Robot Motion Planning—Home Work 4

 

Q) For a three-dimensional SE(2) configuration space, implement the A* search.

 

 

 

 

 

 

 

 

 

 

 

 

 

 

 

 

 

 

 

                                                                                                                              Success—Euclidean Heuristic           

                 

 

 

 

 

 

 

 

 

 

 

 

 

 

 

 

 

 

 

 

                                                                                                                              Success—Manhattan Heuristic

 

 

 

 

 

                                                                                                           

 

 

 

 

 

 

 

 

 

 

 

 

 

 

                                                                                                                              Failure

 

 

 

 

Movies: (Note: Right-click and “Save As” if you have a problem directly viewing the movies)

 

Success - Euclidean                                       Success - Manhattan                                                      Failure

 

My Implementation is as follows:

· The 3-dimensional SE(2) configuration space is defined by (x,y,theta). The configuration space is discretized into 20X20X5 cells. It is assumed that the robot can rotate only in place i.e. it cannot rotate and move at the same time.  I have assumed 10-point connectivity i.e. 8-point connectivity on the x-y plane and 2-point connectivity for theta.

· There is an adjacency matrix that is defined for every cell in the configuration space. That gives information of which cell

· I implemented two heuristics here, namely, Euclidean distance i.e. [sqrt((x_goal-x)^2 + (y_goal-y)^2 + (theta_goal-theta)^2)] and Manhattan distance i.e. [abs(x_goal-x) + abs(y_goal-y) + abs(theta_goal-theta)]. A comparison of the two heuristics is given below after the implementation.

· First, Add the start point to the openlist, with g=0.

· Then as long as the open list is not empty and the top element of the openlist is not the goal, pop the top element of the openlist. Check whether the popped element is already in the closed list and if it is, then pop the next element in the openlist.

· If the popped element is not in the closed list, then add the element to the closed list and generate all its neighbors and add them to the open list. If the neighbor is already in the closed list then do not add it to the open list. If the neighbor is already in the open list, then check for the ’f’ value and update the element with the lowest ’f’ value. Set the popped element whose neighbors are found as the parent of its neighbors that are added to the open list. Set the ‘g’ value equal to the ‘g’ value of its parent added to the cost to the parent. Determine the heuristic value of the element ‘h’ and finally calculate f = g+h. After the neighbors are added, sort the openlist based on ‘f’ value with the lowest ’f’ value on top. I implemented insertion sort here.

· The implementation repeats the process until it pops the goal point from the open list.

· If there is no element to pop in the open list, then it reports “NO PATH FOUND”.

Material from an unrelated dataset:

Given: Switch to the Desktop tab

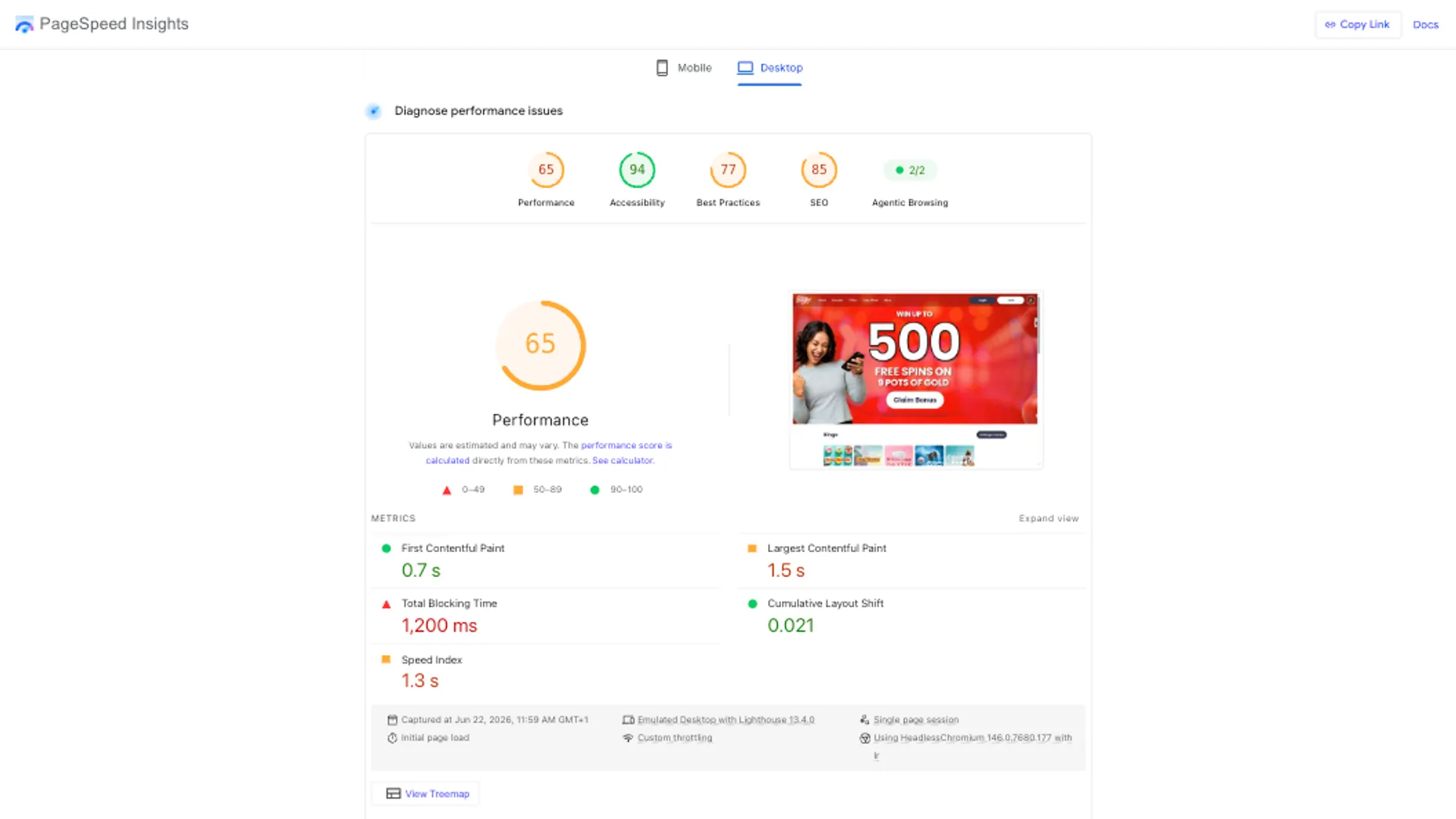Looking at the screenshot, I should pyautogui.click(x=770, y=67).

· Here, in the movies and the figures, the red line represents the path taken while the yellow squares represent the nodes expanded (or nodes visited). I define nodes visited/ expanded as those which were popped out of the open list and whose neighbors were found.

· From the success figures, you can see that Manhattan distance heuristic does a better job than Euclidean distance as it expands lesser nodes and finds the path quicker.

· The failure figure shows that the implementation expands all the accessible elements to conclude that there is “NO PATH FOUND”.